## How to complete this task:
All lines from the one bearing "The image size is (1568, 499)." through the end of the data below must be printed exactly as they stand, with pictures removed.

Screenshot grounding data:
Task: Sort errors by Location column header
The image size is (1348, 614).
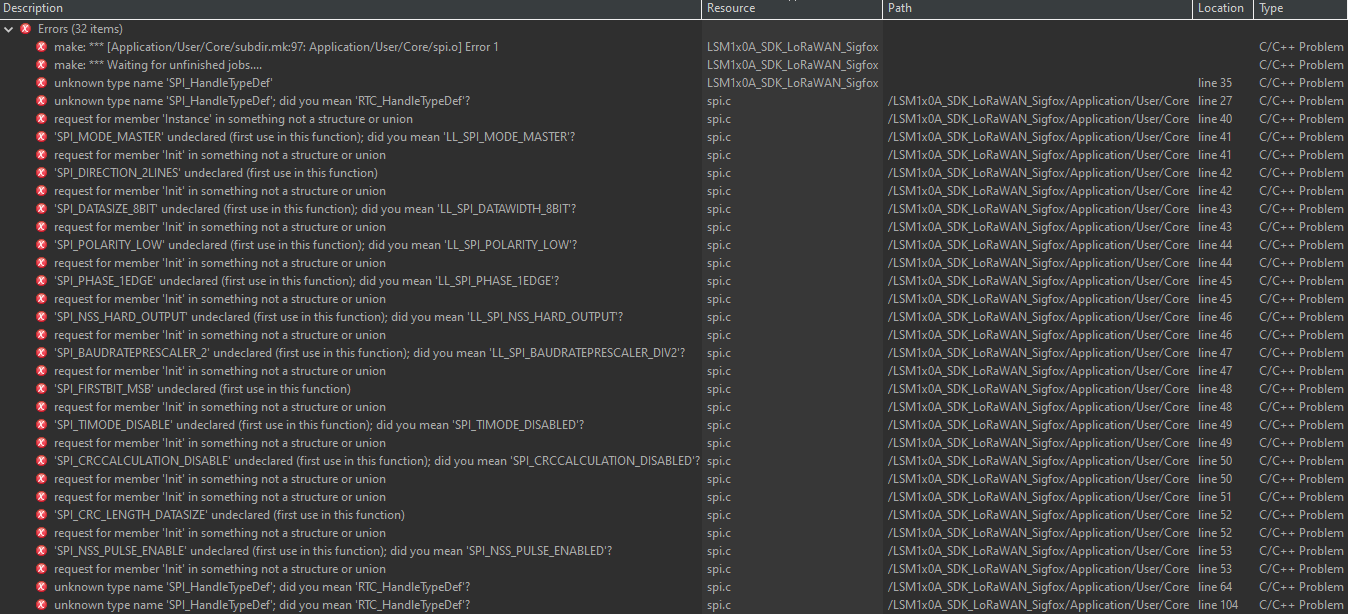Action: (x=1220, y=8)
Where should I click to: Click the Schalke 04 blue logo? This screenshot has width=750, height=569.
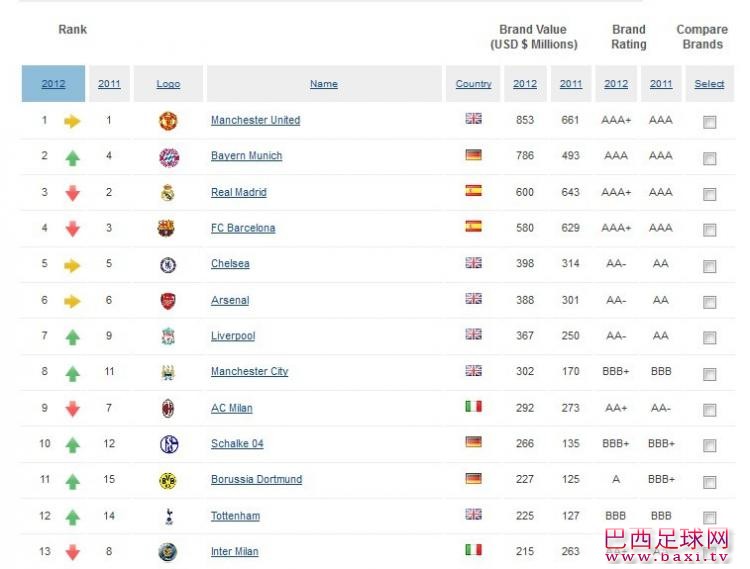pyautogui.click(x=169, y=444)
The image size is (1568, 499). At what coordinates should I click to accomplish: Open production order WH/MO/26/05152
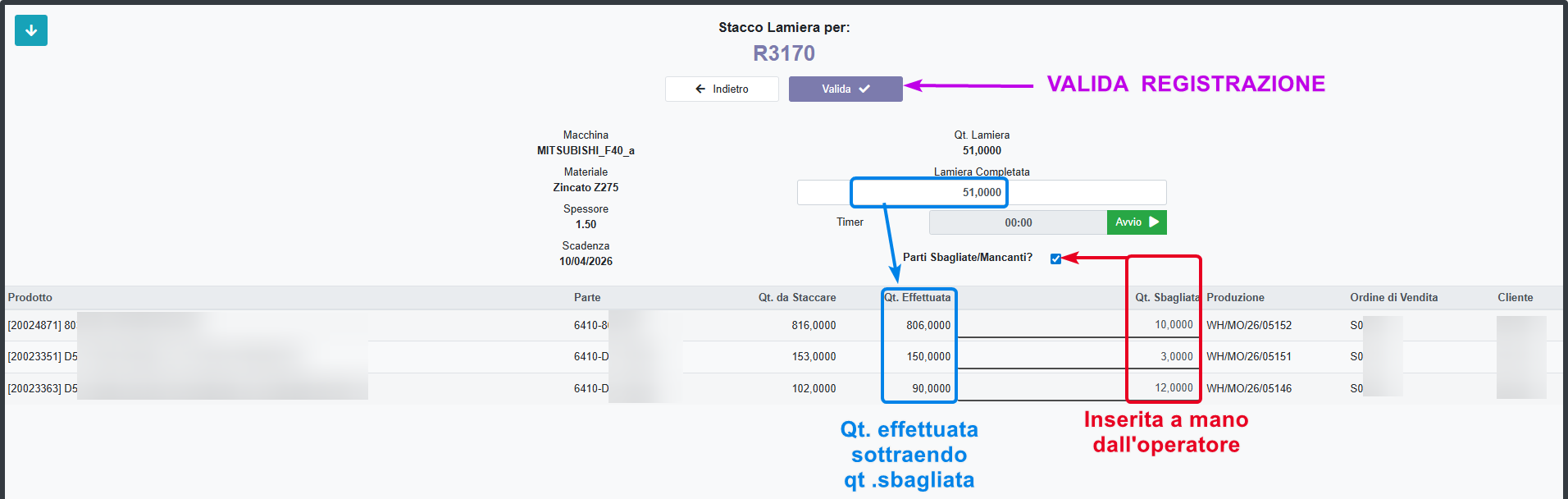1248,326
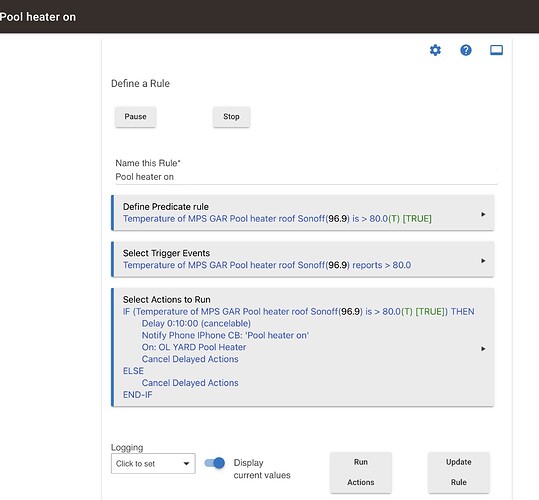The height and width of the screenshot is (500, 539).
Task: Click Pool heater on page title
Action: [38, 17]
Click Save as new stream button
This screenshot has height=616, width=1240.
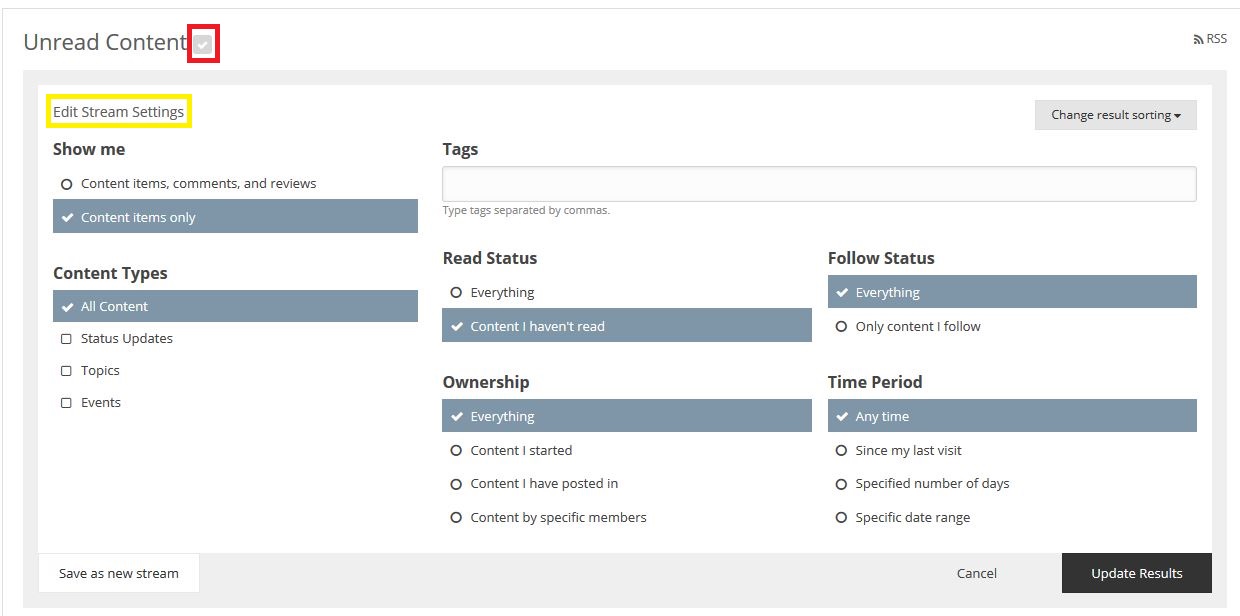119,573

## Answer for this exercise:
The image size is (1568, 499). At what coordinates should I click to accomplish: Open production order WH/MO/26/05152
1248,326
The height and width of the screenshot is (500, 539).
Task: Click Pool heater on page title
Action: [38, 17]
Click Save as new stream button
This screenshot has height=616, width=1240.
119,573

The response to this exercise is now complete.